Ratio = Surface area
—————–
Volume
Name three features of an efficient gas
exchange surface.
- Large surface area, e.g. root hair cells.
- Thin/short distance, e.g. alveoli.
- Steep concentration gradient, maintained
by blood supply or ventilation, e.g. gills.
Describe the trachea and its function in
the mammalian gaseous exchange
system.
● Wide tube supported by C-shaped cartilage to keep
the air passage open during pressure changes.
● Lined by ciliated epithelium cells which move
mucus, produced by goblet cells, towards the throat
to be swallowed, preventing lung infections.
● Carries air to the bronchi.
Describe the bronchi and their function in
the mammalian gaseous exchange
system.
● Like the trachea they are supported by rings of
cartilage and are lined by ciliated epithelium cells
and goblet cells.
● However they are narrower and there are two of
them, one for each lung.
● Allow passage of air into the bronchioles.
Describe the bronchioles and their function in the mammalian gaseous exchange system.
● Narrower than the bronchi.
● Do not need to be kept open by cartilage, therefore
mostly have only smooth muscle and elastic fibres
so that they can contract and relax easily during
ventilation.
● Allow passage of air into the alveoli.
Describe the alveoli and their function in
the mammalian gaseous exchange
system.
● Mini air sacs, lined with epithelium cells, site of
gas exchange.
● Walls only one cell thick, covered with a
network of capillaries, 300 million in each lung,
all of which facilitates gas diffusion.
Explain the process of inspiration and
the changes that occur throughout the
thorax.
● External intercostal muscles contract (while internal
relax), pulling the ribs up and out.
● Diaphragm contracts and flattens.
● Volume of the thorax increases.
● Air pressure outside the lungs is therefore higher than
the air pressure inside, so air moves in to rebalance.
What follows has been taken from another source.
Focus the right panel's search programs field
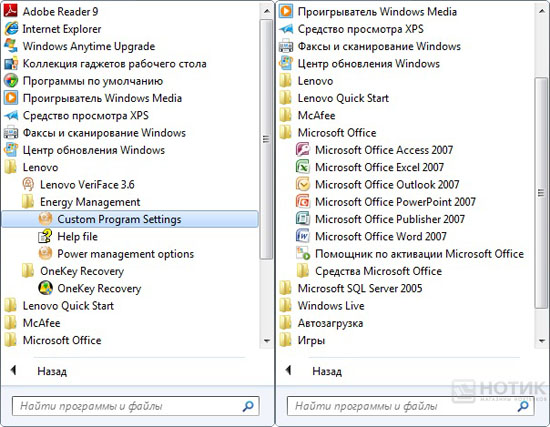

Explain the process of expiration and the
changes that occur throughout the
thorax.
● External intercostal muscles relax (while internal
contract), bringing the ribs down and in.
● Diaphragm relaxes and domes upwards.
● Volume of the thorax decreases.
● Air pressure inside the lungs is therefore higher than the
air pressure outside, so air moves out to rebalance.
Explain how a spirometer works.
Used to measure lung volume. A person
breathes into an airtight chamber which
leaves a trace on a graph which shows
the volume of the breaths.
Define vital capacity.
The maximum volume of air that can be taken in or expelled from the lungs in one breath. Can be calculated from the spirometer graph by finding the maximum amplitude.
Define tidal volume.
The volume of air we breathe in and out
during each breath at rest. Can be
calculated from the spirometer graph by
finding the amplitude at rest.
Define breathing rate.
The number of breaths we take per minute.
Can be calculated from the spirometer
graph by counting the number of peaks in
one minute.
Name and describe the two main
features of a fish’s gas transport system.
Gills = located within the body, supported by arches, along
which are multiple projections of gill filaments, which are
stacked up in piles.
Lamellae = at right angles to the gill filaments, give an
increased surface area. Blood and water flow across them
in opposite directions (countercurrent exchange system).
Explain the process of gas exchange in
fish.
● Buccal cavity volume increased to enable water to
flow in, reduced to increase pressure.
● Water is pumped over the lamellae by the
operculum, oxygen diffuses into the bloodstream.
● Waste carbon dioxide diffuses into the water and
flows back out of the gills.